-------- Data supplied --------

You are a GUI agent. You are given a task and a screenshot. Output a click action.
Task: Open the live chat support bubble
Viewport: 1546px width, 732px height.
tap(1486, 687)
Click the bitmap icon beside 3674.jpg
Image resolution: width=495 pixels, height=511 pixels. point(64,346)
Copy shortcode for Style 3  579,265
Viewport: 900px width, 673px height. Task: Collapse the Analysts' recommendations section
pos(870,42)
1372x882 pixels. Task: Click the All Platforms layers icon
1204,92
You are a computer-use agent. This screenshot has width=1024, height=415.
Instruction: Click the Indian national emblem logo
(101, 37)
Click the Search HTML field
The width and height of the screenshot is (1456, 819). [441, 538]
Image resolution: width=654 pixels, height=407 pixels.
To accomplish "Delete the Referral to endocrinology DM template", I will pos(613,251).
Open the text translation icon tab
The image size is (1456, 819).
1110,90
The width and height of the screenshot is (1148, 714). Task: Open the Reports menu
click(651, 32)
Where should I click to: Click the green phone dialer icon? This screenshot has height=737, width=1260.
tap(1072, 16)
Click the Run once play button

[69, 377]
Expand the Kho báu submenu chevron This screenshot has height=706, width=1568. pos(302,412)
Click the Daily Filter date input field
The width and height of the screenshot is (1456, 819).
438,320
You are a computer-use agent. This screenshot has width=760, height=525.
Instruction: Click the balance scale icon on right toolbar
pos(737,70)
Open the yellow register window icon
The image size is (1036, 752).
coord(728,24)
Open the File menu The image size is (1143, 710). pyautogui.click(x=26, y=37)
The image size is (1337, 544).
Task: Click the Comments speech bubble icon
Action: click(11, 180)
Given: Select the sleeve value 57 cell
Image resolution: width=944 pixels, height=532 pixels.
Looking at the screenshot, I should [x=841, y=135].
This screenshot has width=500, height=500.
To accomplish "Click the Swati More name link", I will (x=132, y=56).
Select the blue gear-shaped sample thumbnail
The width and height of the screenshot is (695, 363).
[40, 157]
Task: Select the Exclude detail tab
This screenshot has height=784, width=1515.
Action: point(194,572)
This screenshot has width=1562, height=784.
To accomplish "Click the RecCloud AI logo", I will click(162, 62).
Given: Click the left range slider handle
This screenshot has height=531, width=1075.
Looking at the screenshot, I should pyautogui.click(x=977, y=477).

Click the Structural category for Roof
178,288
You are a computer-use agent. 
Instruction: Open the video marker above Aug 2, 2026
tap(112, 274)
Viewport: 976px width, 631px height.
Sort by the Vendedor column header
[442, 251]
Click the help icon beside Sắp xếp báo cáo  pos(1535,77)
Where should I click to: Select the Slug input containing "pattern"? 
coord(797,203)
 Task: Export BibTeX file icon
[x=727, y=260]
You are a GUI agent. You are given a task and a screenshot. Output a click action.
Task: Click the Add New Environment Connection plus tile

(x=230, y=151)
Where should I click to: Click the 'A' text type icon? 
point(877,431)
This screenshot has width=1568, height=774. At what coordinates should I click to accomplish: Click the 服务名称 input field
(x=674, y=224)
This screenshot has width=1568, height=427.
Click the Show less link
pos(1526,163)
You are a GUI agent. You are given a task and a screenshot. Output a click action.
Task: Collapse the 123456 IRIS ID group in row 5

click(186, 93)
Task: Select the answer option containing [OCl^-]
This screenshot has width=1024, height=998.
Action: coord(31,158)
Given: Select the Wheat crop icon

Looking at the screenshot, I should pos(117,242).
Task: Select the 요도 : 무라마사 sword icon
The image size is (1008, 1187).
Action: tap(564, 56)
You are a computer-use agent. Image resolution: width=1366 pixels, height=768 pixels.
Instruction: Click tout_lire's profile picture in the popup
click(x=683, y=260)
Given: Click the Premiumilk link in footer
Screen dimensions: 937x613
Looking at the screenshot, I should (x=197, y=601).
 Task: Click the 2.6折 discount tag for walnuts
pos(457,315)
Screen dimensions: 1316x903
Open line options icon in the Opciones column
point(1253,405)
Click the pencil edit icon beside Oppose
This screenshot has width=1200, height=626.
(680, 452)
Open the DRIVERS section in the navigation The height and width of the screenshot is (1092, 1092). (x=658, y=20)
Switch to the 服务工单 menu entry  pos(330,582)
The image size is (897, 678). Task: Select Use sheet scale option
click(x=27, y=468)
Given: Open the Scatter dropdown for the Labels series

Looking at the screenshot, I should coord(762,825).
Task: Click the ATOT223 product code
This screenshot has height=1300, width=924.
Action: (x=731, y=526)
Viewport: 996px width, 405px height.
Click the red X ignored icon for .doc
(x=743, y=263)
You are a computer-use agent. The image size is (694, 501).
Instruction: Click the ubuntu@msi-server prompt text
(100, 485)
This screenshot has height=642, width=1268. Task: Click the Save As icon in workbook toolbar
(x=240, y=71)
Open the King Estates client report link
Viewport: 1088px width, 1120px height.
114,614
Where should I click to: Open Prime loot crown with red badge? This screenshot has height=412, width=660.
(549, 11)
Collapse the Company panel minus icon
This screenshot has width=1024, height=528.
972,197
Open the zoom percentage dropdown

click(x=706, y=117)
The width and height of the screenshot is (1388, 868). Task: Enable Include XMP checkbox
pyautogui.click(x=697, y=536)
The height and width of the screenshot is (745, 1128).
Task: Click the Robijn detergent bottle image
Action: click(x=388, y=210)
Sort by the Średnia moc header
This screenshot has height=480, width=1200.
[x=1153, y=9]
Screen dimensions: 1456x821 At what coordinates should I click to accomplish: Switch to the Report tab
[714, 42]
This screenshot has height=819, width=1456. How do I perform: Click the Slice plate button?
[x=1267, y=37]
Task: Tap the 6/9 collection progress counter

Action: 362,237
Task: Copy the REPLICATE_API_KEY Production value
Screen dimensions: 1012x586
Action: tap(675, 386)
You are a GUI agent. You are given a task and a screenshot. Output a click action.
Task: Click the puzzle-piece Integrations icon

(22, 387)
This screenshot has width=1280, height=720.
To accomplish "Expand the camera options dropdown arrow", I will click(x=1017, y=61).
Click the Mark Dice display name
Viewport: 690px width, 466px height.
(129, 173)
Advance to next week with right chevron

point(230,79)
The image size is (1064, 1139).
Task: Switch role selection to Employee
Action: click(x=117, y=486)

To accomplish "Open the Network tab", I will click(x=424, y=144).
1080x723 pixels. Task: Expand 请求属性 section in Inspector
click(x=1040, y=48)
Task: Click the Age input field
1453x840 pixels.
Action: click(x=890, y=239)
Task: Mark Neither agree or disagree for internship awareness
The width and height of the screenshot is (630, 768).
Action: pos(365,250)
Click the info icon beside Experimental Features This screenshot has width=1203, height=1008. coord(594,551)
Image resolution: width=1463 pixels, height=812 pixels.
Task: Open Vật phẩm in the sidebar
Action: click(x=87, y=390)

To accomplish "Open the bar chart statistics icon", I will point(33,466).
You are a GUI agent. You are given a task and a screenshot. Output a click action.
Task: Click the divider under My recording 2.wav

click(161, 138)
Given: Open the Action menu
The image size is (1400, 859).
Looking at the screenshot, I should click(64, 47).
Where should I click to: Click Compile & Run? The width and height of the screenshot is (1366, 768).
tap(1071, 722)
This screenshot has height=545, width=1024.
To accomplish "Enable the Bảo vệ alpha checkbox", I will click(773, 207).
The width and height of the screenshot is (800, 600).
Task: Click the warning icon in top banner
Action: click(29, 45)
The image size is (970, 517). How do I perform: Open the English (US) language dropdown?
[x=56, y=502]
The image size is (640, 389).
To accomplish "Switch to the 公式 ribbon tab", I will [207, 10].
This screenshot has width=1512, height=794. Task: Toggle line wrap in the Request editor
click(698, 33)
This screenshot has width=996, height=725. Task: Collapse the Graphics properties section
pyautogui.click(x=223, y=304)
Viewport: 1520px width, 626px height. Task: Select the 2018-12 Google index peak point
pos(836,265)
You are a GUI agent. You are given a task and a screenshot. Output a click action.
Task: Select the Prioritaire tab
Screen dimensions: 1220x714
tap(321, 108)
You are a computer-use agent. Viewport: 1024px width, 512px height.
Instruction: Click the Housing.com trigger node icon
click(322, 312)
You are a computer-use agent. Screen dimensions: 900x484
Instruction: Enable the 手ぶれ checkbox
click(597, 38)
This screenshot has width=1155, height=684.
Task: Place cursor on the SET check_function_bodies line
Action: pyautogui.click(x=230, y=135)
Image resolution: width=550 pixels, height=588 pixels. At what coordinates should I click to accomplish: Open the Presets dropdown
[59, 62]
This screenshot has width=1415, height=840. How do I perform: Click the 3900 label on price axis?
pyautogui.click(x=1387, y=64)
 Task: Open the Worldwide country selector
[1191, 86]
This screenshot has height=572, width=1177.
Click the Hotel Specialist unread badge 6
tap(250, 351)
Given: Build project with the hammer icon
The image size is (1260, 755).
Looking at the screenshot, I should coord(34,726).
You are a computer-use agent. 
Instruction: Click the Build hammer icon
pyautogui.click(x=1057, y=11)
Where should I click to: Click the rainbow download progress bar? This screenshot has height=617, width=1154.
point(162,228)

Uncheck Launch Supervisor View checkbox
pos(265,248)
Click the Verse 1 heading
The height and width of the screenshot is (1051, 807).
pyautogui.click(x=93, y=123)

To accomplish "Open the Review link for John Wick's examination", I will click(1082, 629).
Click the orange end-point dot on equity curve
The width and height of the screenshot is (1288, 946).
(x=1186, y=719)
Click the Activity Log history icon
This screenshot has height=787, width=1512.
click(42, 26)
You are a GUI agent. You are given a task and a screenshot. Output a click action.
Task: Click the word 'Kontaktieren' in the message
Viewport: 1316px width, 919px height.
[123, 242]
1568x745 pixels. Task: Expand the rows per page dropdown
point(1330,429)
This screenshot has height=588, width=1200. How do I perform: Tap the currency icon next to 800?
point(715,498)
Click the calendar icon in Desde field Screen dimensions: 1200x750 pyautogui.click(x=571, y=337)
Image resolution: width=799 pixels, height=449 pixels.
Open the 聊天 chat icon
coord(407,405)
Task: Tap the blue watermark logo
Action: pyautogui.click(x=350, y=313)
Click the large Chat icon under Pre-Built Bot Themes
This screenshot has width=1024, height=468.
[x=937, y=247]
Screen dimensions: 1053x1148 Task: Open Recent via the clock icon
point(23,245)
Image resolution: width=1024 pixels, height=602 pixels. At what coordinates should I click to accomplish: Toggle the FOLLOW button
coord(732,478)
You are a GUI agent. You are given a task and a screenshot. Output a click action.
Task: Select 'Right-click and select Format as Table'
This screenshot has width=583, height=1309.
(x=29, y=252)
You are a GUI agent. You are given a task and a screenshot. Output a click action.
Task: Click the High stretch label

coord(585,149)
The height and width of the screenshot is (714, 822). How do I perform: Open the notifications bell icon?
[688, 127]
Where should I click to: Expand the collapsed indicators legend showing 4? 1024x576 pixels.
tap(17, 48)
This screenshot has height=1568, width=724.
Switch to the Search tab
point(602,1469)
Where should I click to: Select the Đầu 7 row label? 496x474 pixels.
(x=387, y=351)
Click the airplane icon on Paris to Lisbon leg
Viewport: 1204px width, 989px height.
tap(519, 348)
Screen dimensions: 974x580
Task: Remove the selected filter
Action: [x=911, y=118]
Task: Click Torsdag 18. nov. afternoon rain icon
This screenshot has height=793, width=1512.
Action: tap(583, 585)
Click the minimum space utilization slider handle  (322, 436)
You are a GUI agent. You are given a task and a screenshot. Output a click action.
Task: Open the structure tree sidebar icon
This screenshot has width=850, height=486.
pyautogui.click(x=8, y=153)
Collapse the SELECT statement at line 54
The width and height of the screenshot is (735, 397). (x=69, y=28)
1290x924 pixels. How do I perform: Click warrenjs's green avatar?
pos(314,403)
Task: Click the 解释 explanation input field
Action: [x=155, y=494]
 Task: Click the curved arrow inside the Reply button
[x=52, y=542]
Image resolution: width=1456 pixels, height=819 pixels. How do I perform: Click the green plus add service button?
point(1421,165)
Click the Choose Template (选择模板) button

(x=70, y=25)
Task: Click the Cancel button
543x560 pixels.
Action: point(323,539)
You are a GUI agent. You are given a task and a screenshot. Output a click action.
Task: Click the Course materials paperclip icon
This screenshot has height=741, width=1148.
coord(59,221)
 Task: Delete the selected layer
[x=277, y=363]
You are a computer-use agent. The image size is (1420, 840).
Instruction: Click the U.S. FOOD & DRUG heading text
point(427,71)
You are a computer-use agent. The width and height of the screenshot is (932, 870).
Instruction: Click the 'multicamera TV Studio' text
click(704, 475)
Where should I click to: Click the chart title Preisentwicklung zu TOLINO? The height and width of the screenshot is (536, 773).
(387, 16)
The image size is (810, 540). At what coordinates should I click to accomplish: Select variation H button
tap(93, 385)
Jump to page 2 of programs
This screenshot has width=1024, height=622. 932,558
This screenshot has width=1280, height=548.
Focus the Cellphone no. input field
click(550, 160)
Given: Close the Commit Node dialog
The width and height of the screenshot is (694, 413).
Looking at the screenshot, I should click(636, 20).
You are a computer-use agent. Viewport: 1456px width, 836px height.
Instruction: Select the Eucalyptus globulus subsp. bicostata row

--------

__Exercise description__
Rewrite the part of the records that opens with the line containing "has width=760, height=525." and closes with the line containing "Action: point(194,572)", changing "balance scale" to "scales" and leaving everything else the same. Give only those lines.

__Exercise answer__
You are a computer-use agent. This screenshot has width=760, height=525.
Instruction: Click the scales icon on right toolbar
pos(737,70)
Open the yellow register window icon
The image size is (1036, 752).
coord(728,24)
Open the File menu The image size is (1143, 710). pyautogui.click(x=26, y=37)
The image size is (1337, 544).
Task: Click the Comments speech bubble icon
Action: click(11, 180)
Given: Select the sleeve value 57 cell
Image resolution: width=944 pixels, height=532 pixels.
Looking at the screenshot, I should [x=841, y=135].
This screenshot has width=500, height=500.
To accomplish "Click the Swati More name link", I will (x=132, y=56).
Select the blue gear-shaped sample thumbnail
The width and height of the screenshot is (695, 363).
[40, 157]
Task: Select the Exclude detail tab
This screenshot has height=784, width=1515.
Action: point(194,572)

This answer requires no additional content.